This directory contains library code for use in the Engine, internally named mrpboost.
Boost is used extensively in this library. There are some instances where
functionality is available in both the boost namespace and the std namespace. In these cases, we
generally prefer std except when functionality or compatibility depends on the boost version.
As usual with Kaldi library directories, the source files in this directory are compiled into a
library (kaldi-mrpboost.a or libkaldi-mrpboost.so), which linked into executables that use the
library. The code for the executables that use this library can be found under src/mrpboostbin.
One difference from a standard Kaldi library directory is that we use some additional Makefile rules
stored in extra.mk. These rules ensure that executables that use the library produced by the code
in this directory compile and link correctly. This mostly involves pointing to Boost libraries and
to other third-party libraries that the executable or the library depend on (JSON parsing, sample
rate conversion, TensorFlow, etc). These third-party libraries should all have been installed as
as build dependencies (see MOD9_BUILD_ENGINE.md in the top-level directory).
Note that the .h header files contain API-level documentation, whereas the the .cc source files
contain comments related to implementation.

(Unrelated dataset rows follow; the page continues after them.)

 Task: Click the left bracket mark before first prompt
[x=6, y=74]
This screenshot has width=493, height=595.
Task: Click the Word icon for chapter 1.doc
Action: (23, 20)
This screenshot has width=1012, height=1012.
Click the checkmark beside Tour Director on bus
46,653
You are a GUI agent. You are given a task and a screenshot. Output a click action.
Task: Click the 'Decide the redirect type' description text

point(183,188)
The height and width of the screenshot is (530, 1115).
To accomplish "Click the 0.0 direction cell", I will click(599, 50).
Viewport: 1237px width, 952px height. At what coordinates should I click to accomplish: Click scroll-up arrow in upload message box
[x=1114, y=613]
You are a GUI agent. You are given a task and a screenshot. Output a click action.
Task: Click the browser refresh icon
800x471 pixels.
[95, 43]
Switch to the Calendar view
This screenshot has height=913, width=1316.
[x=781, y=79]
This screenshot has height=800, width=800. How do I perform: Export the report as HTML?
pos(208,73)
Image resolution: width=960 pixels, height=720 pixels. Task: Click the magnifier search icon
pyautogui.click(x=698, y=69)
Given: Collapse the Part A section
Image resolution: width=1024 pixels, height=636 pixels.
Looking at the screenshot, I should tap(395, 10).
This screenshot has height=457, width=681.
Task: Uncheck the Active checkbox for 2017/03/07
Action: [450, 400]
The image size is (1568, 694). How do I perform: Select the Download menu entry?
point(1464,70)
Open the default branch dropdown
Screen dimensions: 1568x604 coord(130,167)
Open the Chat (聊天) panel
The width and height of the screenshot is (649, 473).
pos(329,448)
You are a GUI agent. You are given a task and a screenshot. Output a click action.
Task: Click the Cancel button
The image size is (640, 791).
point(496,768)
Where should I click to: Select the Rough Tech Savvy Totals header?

Many of the files in this directory implement requests that a client can send to the Engine
server. This is done by subclassing Command, which can be found in command.{cc,h}. A Command
is created when a client sends a request (a newline terminated JSON string).
A Command is known as "lightweight" if it runs with minimal resource requirements and should not
count towards the resource limits specified when the Engine starts
(e.g. --limit.threads). Otherwise, the Command is known as "heavy". A Task is a subclass of
Command that is always "heavy" and should be used instead of Command if the request will use
significant resources.
Tasks that need to stream data to and from a client should be subclasses of TaskStreamBase, which
is defined in task-stream-base.{cc,h}. This base class handles the audio data portion of a request
that is streamed from the client, after the request's initial newline-delimited JSON options have
already been read and processed in server.cc.
A subclass of TaskStreamBase should handle anything specific to the subclass, such as converting
WAV formatted audio files, performing automatic speech recognition, etc.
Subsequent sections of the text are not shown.